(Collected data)
_ _ _ _ _ _ _
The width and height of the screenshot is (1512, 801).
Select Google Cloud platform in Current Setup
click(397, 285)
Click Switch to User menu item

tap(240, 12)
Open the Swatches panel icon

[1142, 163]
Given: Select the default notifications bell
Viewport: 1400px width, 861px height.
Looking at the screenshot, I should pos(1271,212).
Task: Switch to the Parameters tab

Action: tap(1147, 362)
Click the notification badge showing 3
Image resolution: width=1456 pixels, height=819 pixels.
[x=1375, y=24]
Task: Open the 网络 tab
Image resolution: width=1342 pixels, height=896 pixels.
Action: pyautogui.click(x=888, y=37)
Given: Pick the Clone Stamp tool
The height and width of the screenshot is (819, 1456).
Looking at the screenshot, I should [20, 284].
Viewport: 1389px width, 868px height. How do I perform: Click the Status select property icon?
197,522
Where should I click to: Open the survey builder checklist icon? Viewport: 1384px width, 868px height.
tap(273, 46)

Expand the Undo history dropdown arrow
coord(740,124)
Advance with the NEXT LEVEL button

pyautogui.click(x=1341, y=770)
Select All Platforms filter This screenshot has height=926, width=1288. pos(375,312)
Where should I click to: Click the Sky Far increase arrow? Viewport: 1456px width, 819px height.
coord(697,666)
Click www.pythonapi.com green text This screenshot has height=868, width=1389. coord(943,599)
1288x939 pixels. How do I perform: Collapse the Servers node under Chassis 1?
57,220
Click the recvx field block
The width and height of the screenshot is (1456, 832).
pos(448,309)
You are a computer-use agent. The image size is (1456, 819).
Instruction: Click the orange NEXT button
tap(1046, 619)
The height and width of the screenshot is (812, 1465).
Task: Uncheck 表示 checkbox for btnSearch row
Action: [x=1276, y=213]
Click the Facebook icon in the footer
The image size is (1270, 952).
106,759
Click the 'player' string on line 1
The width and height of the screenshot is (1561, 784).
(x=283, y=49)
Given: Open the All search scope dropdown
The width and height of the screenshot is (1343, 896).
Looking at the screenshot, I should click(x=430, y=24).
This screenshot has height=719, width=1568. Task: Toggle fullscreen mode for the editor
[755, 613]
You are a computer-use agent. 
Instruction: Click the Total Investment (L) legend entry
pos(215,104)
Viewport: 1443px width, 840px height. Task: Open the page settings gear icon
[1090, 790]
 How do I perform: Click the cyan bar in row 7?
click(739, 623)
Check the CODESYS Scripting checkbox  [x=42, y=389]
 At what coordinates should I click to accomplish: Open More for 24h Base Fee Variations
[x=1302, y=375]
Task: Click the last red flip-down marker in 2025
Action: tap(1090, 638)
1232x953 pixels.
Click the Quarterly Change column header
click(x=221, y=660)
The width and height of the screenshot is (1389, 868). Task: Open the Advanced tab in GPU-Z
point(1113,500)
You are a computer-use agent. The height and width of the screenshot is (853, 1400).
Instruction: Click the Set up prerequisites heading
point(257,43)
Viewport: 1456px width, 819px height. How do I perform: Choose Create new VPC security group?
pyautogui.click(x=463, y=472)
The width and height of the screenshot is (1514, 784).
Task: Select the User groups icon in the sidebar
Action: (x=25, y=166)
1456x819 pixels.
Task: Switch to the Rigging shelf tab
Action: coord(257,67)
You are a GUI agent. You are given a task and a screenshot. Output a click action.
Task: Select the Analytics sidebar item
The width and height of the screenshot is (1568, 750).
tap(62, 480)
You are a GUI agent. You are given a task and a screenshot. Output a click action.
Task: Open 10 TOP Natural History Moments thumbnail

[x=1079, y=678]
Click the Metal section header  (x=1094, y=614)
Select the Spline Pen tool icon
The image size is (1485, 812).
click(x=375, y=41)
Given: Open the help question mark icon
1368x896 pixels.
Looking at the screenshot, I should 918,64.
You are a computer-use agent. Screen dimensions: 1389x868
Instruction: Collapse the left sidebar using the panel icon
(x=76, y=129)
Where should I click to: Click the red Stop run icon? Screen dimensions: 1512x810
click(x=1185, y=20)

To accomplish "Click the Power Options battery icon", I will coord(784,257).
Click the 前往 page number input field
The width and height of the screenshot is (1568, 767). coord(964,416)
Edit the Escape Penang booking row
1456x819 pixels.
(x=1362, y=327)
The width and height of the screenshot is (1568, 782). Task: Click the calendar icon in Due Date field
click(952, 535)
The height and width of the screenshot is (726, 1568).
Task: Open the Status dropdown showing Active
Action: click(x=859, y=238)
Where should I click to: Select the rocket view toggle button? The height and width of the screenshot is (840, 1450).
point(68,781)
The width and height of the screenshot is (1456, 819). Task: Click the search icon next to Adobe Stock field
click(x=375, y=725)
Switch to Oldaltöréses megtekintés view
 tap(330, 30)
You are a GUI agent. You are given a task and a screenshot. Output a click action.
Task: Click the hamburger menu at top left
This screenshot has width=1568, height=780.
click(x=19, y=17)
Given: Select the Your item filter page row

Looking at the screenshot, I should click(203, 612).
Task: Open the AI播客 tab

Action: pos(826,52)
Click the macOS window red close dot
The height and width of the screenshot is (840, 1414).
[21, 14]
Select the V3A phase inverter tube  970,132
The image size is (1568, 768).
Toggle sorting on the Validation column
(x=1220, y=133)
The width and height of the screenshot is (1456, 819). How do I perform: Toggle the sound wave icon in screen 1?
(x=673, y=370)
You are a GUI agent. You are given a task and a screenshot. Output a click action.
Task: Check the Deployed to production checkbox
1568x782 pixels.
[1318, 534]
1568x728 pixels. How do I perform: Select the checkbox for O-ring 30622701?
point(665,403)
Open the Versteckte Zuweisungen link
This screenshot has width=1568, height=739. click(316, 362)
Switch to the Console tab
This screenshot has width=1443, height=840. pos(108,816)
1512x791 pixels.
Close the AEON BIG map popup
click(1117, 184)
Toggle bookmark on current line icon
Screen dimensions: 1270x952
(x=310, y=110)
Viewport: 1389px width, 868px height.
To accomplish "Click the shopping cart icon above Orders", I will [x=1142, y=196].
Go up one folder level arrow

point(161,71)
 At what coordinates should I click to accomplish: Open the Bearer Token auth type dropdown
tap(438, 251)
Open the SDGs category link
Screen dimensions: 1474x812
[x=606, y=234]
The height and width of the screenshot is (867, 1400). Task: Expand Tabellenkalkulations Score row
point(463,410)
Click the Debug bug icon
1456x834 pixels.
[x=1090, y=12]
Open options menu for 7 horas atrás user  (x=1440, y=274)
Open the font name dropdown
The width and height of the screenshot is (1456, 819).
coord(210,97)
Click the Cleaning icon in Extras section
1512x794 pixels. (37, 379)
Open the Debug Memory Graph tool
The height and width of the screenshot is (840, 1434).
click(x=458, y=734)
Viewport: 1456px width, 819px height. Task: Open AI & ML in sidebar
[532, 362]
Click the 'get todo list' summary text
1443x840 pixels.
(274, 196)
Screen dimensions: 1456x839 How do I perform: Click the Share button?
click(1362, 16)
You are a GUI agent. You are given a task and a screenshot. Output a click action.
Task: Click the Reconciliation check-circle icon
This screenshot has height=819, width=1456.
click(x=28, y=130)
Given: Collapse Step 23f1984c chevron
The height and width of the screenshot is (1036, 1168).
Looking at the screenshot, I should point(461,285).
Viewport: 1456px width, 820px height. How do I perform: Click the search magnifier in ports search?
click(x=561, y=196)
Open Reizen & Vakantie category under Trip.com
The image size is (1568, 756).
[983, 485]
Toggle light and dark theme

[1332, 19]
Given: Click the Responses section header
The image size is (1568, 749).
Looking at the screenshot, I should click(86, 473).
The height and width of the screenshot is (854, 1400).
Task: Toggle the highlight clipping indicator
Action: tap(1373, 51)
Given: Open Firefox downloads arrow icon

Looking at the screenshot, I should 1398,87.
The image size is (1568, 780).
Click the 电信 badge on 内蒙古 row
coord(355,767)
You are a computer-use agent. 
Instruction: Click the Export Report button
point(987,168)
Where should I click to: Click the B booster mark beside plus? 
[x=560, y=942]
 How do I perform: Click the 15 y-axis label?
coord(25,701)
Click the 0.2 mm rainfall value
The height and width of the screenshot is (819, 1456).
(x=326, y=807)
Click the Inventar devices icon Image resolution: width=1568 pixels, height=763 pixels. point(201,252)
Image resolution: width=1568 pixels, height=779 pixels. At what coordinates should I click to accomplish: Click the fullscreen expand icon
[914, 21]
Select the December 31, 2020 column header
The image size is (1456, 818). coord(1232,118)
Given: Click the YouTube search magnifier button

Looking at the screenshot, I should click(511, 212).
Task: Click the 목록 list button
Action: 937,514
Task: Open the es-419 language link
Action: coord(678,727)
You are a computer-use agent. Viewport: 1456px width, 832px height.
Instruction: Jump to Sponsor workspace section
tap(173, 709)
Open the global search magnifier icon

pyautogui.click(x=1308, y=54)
_ _ _ _ _ _ _
(Problem details): Using the entries above, give again exactly the lines from the line holding "Click the Cleaning icon in Extras section" through the line holding "Task: Click the Reconciliation". Include both end lines and nothing else.

(Completed task):
Click the Cleaning icon in Extras section
1512x794 pixels. (37, 379)
Open the Debug Memory Graph tool
The height and width of the screenshot is (840, 1434).
click(x=458, y=734)
Viewport: 1456px width, 819px height. Task: Open AI & ML in sidebar
[532, 362]
Click the 'get todo list' summary text
1443x840 pixels.
(274, 196)
Screen dimensions: 1456x839 How do I perform: Click the Share button?
click(1362, 16)
You are a GUI agent. You are given a task and a screenshot. Output a click action.
Task: Click the Reconciliation check-circle icon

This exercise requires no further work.